Check your understanding:
A. In the passage about how London's poor live and amuse themselves, what is named as by far the most prevalent form of enjoyment?
B. Retype the passage about how London's poor live and amuse themselves, from "I should like" up to and including "shall shortly see.".
C. Write what comes next in the passage about how London's poor live and amuse themselves, starting after its final sentence.

Passage provided START

It is needless to say that the same attention has never been solicited since.
I should like to know how many more blocks of property—unfit for human habitation—are held in the same way in London.
I fancy the revelations on this subject would be startling to a degree.
Yet amidst all these horrors and sufferings, working at dangerous trades, housed in death-traps, neglected and persecuted, the poor manage to live, and some of them to amuse themselves. How they amuse themselves we shall shortly see.
CHAPTER X.
When I come to the task of describing how the poor amuse themselves, there comes back to me the memory of a certain 'exam.' I submitted myself to in the happy long ago. I am not quite sure now whether the result was to be a clerkship in Somerset House, or a certificate of proficiency which I could frame, and glaze, and hang up in my bedroom; all I remember is, that I was taken up to London with half a dozen of my fellow-collegians, and deposited in a large room, at a desk, and that in front of me was placed a paper with a string of printed questions on it, which I was requested to answer in writing. The questions were not particularly flabbergasting then, though I doubt whether I could answer a single one of them correctly now; but that which carried terror to my fluttering heart at once was the special note which enjoined me to write my answers briefly and concisely. There are certain questions which will not be answered in half a dozen words. Several such there were on my examination-paper, and such a question, after a lapse of years, again stands and defies me to mortal combat.
'How do the poor amuse themselves?'
The name of their amusements is legion, and to catalogue them briefly is beyond my powers.
The principal amusement of the people who have no money is, I take it, loafing at street corners and gossiping with their neighbours, and the form of enjoyment by far the most prevalent is getting drunk.
The public-house, after centuries of philanthropic tall-talk and hundreds of miles of newspaper and magazine writing, tracts and essays, remains still the Elysian field for the tired toiler. The well-meaning efforts of the societies which have endeavoured to attract the poor to hear countesses play the fiddle, and baronets sing comic songs in temperance halls, have not been crowned with anything like success, for the simple reason that there is an air of charity and goody-goody about the scheme which the poor always regard with suspicion. They want their amusement as a right, not as a favour, and they decline to be patronized.

Passage provided END
Provided material START

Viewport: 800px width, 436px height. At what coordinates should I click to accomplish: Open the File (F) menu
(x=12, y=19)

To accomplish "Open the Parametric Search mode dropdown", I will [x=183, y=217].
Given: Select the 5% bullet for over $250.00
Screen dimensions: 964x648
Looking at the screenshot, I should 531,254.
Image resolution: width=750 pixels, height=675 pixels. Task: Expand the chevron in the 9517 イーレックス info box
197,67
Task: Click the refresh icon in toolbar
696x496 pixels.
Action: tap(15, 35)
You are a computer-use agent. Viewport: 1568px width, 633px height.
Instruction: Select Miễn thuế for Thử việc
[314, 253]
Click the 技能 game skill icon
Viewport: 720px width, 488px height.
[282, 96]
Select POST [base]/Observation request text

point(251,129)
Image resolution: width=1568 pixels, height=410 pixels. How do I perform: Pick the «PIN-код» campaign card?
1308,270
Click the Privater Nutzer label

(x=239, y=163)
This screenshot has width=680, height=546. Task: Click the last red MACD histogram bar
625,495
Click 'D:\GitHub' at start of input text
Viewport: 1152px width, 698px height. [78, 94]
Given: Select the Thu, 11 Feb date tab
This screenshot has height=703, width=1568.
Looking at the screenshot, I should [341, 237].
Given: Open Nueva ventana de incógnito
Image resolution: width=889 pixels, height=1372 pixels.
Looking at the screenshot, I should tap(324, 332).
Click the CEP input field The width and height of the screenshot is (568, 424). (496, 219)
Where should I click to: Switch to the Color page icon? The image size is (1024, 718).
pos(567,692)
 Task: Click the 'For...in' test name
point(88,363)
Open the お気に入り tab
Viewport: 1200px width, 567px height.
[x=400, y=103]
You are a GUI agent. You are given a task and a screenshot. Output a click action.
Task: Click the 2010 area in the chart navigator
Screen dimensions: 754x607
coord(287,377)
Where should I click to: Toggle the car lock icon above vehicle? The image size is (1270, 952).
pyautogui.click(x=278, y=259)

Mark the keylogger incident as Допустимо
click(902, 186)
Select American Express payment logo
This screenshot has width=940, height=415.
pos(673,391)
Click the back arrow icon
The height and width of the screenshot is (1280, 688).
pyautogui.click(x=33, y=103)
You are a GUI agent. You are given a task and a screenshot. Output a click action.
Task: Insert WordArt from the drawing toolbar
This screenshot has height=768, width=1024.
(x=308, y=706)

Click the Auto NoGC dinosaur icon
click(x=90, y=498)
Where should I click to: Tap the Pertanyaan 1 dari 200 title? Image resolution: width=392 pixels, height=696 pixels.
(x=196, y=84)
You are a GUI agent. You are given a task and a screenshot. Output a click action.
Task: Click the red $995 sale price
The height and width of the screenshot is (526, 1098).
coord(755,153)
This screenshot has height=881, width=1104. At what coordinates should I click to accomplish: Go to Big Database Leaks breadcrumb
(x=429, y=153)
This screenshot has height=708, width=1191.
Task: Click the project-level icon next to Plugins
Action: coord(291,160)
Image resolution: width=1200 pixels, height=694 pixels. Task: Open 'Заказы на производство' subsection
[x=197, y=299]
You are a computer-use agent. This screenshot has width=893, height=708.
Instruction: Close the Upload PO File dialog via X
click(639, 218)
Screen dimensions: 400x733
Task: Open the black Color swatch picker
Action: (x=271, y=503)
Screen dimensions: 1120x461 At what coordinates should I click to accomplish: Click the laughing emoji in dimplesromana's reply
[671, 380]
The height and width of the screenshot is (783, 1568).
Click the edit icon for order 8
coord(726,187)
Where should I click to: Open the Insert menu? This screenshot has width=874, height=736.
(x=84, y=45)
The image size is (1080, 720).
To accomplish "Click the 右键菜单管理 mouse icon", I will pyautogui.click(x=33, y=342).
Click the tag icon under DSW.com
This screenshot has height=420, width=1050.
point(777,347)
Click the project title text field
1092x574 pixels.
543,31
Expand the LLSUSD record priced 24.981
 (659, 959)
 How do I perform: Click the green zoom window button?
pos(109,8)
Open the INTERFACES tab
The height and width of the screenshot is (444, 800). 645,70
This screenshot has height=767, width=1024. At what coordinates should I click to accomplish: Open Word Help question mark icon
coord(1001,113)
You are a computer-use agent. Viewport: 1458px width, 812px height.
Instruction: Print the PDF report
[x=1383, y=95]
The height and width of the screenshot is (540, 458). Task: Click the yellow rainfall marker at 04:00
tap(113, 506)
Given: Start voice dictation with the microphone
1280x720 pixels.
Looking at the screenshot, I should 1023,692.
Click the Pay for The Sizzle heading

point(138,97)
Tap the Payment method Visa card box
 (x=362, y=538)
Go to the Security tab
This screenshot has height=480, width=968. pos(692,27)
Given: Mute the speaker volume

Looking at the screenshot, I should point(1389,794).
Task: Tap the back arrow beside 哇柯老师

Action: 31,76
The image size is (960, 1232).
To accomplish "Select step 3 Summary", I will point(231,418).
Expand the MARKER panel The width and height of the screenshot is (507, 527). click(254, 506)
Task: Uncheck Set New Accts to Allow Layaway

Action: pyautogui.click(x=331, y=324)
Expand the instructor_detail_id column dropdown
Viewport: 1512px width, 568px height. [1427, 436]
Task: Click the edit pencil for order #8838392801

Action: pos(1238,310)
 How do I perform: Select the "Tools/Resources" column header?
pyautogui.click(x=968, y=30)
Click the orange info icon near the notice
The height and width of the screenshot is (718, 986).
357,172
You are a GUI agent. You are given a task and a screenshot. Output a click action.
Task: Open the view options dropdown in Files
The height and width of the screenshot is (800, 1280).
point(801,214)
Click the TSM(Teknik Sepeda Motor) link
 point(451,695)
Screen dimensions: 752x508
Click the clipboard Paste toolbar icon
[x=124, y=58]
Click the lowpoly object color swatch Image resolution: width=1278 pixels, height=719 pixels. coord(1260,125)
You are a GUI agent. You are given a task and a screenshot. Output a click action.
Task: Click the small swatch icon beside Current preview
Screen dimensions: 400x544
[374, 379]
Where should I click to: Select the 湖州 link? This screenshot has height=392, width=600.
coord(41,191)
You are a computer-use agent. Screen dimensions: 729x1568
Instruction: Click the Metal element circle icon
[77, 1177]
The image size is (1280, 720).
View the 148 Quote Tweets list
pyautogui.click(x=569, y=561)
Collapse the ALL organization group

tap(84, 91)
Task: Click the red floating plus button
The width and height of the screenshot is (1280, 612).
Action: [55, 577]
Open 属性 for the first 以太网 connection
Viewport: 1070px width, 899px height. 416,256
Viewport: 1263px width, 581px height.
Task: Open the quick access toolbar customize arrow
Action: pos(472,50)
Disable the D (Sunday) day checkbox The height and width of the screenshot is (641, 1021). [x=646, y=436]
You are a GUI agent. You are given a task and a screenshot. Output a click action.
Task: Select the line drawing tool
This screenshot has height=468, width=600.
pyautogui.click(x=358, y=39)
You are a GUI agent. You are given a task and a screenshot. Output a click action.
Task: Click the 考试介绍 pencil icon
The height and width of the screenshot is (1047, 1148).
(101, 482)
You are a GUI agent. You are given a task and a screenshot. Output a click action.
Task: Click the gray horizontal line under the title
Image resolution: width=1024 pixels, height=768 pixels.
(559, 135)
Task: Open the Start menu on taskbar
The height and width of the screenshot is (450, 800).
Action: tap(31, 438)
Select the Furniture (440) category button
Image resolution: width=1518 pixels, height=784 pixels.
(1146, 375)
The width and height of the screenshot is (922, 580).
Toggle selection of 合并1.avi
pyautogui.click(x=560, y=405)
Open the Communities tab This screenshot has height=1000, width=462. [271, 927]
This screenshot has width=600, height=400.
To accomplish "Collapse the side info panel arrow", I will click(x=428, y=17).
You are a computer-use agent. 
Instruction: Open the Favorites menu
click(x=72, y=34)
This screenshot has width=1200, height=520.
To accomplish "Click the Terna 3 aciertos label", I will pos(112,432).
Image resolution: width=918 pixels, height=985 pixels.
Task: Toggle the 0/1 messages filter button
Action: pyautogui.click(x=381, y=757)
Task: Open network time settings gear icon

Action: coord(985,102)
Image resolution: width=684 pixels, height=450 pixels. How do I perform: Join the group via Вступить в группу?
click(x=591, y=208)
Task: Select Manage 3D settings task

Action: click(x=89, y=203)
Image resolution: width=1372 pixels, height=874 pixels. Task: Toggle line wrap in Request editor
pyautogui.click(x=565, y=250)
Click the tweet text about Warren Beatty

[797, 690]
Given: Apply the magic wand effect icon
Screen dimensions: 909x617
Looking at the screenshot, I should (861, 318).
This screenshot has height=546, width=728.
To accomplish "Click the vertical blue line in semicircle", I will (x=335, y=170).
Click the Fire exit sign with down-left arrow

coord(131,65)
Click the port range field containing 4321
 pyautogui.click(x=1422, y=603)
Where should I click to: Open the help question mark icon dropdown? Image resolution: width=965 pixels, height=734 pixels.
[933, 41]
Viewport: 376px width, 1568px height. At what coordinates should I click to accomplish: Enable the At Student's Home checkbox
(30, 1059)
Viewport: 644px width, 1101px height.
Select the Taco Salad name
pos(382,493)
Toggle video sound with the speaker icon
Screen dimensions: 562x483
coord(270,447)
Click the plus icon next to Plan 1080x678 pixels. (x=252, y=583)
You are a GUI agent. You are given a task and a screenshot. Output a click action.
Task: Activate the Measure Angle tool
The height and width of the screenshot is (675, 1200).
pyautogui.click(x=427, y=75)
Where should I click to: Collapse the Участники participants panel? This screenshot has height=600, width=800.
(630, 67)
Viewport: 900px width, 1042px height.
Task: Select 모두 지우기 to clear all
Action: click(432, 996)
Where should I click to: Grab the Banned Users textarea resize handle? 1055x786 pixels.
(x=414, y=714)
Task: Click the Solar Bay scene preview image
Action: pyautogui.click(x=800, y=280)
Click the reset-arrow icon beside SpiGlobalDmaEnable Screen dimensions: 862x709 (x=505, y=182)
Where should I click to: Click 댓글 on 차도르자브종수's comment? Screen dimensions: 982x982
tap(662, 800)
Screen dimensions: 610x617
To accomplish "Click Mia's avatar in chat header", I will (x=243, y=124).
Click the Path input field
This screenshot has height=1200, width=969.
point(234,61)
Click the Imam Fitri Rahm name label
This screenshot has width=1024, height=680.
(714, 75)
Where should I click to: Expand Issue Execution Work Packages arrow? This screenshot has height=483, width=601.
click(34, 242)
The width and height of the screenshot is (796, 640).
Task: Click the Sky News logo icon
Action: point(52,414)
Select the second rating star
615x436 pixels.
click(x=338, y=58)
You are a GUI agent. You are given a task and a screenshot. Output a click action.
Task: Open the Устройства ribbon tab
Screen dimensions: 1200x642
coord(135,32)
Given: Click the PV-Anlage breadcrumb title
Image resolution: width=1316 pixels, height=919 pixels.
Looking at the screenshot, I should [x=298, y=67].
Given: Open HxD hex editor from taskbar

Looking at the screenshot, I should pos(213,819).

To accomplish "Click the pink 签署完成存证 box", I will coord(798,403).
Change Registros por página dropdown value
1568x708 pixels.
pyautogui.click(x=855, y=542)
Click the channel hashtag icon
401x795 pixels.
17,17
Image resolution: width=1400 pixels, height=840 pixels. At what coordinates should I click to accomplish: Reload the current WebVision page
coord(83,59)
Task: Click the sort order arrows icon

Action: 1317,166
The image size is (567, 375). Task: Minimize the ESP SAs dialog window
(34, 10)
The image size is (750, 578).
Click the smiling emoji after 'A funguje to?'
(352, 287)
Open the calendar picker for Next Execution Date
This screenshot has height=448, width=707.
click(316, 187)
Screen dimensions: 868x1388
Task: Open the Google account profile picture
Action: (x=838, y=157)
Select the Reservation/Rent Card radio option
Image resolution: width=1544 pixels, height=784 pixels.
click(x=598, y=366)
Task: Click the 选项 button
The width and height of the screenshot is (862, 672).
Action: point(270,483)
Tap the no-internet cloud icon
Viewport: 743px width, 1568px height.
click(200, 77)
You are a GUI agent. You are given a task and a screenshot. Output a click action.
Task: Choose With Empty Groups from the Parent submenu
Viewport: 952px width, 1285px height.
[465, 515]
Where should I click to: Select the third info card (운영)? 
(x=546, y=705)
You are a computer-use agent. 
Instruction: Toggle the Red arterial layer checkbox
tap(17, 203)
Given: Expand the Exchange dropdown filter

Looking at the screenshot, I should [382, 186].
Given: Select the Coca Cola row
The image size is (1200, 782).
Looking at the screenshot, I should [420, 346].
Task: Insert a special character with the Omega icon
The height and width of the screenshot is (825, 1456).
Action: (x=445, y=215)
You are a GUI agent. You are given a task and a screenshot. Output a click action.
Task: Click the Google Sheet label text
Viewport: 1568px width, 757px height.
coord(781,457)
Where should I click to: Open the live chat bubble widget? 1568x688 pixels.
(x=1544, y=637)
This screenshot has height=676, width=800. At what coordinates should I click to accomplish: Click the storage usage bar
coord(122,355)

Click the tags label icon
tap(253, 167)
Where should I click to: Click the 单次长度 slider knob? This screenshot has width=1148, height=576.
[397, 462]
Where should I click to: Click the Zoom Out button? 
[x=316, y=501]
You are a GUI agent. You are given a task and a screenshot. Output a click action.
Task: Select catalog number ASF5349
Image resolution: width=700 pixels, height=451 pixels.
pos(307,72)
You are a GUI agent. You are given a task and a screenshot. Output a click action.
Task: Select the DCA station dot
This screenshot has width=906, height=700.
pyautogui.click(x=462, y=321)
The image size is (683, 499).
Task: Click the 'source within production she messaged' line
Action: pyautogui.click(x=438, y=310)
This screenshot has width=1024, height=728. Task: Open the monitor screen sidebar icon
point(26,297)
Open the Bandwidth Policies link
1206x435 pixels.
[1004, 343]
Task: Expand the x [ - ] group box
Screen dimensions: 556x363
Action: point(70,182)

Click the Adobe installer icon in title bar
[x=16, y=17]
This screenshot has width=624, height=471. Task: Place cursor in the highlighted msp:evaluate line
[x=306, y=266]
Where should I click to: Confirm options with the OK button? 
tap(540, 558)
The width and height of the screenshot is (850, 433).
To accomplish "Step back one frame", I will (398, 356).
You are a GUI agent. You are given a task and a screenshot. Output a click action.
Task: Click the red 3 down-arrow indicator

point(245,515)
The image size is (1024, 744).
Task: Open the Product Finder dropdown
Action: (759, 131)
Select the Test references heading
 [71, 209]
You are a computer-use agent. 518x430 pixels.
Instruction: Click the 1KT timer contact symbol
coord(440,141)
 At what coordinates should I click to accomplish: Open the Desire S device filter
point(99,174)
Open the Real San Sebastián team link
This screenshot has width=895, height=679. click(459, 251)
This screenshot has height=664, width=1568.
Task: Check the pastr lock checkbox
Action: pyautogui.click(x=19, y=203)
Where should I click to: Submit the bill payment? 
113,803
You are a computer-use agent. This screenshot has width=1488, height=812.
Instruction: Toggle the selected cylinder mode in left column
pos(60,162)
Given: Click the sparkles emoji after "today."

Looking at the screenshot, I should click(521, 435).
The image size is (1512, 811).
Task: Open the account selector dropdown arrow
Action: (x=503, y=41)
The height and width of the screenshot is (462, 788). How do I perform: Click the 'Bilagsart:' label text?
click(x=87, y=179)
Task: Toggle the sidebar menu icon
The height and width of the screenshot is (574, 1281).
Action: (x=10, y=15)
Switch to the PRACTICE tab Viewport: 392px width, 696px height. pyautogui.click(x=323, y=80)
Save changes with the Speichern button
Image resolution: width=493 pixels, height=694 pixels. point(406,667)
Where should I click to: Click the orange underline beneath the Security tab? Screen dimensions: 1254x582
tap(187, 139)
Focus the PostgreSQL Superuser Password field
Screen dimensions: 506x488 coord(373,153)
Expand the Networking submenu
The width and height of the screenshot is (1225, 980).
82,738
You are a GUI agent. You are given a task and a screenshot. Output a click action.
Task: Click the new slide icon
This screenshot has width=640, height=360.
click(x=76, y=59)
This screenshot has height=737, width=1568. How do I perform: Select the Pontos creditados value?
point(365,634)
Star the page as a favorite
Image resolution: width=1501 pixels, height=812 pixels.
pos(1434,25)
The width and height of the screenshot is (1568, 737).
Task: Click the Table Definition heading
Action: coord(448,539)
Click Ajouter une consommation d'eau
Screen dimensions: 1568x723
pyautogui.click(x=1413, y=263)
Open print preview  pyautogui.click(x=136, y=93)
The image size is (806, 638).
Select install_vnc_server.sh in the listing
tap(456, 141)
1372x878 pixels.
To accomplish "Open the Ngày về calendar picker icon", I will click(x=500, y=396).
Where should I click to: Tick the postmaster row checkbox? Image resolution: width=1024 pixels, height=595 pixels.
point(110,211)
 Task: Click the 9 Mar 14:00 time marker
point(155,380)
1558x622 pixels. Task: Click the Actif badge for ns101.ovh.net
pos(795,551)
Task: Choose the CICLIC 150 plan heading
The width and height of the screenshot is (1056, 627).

Provided material END

Per-task outputs:
A. Getting drunk.

B.
I should like to know how many more blocks of property—unfit for human habitation—are held in the same way in London.
I fancy the revelations on this subject would be startling to a degree.
Yet amidst all these horrors and sufferings, working at dangerous trades, housed in death-traps, neglected and persecuted, the poor manage to live, and some of them to amuse themselves. How they amuse themselves we shall shortly see.

C.
The public-house, then, is still the centre of attraction for the masses during their leisure—the public-house and its giant offspring, the music-hall. The old Free and Easy, held every Monday or every Saturday, as the case might be, in the bar-parlour or the big room upstairs, is dying the death—the halls have killed it. There are a few still in existence, but the attendance is meagre, and the entertainment is only kept up by ambitious amateurs of the type who sit back in a chair and close their eyes to sing a sentimental ballad, and the young gentlemen who are anxious to exchange the workshop or the counter for the footlights, and try their hand first at the comic songs of Messrs. Arthur Roberts and McDermott before the dozen or so of the bar-parlour frequenters of the Blue Bear who make up the weekly audiences of the 'Free and Easy.'
The old sporting-houses, once the resort of half the blackguardism of the East-End and a good deal of the West, have gone down before the steady bowling of the law. The friendly bouts with the gloves between local 'chickens' and 'novices,' which once were regular Saturday night amusements, are few and far between, and dog-fights and ratting-matches have to be searched for by the curious as diligently as though they were looking for a policeman in a suburban neighbourhood, and the result is generally the same.
That boxing and ratting, and other forms of the 'fancy,' still exist as part of the amusement of the lower orders is perfectly true, but they exist in such a hole-and-corner, out-of-the-way, few-and-far-between style, that they can no longer be classed as among the amusements of those who cannot afford to pay high prices of admission to illegal entertainments.
The noble art of self-defence did undoubtedly linger among the lower orders as a pastime long after it had passed out of favour with the Corinthians, and many of the porters of Billingsgate, Covent Garden, and Smithfield, waterside labourers, costermongers, and street-hawkers are to this day famous as 'bruisers,' and given to indulge their friends at odd times with a display of their prowess on the extreme Q.T., in quiet out-houses and secluded spots where the police are unlikely to mar the harmony of the proceedings. Such meetings, when they do take place, always attract a mob of the lowest riff-raff, and if there be, as is generally the case, a charge for admission, ragged wretches, who look as though a crust of bread and cheese would be of considerable advantage to them, manage in some mysterious way to find the requisite amount of silver, without the production of which the crystal Bar of the Pug's Paradise moves not, and the sporting Peri is sent disconsolate away.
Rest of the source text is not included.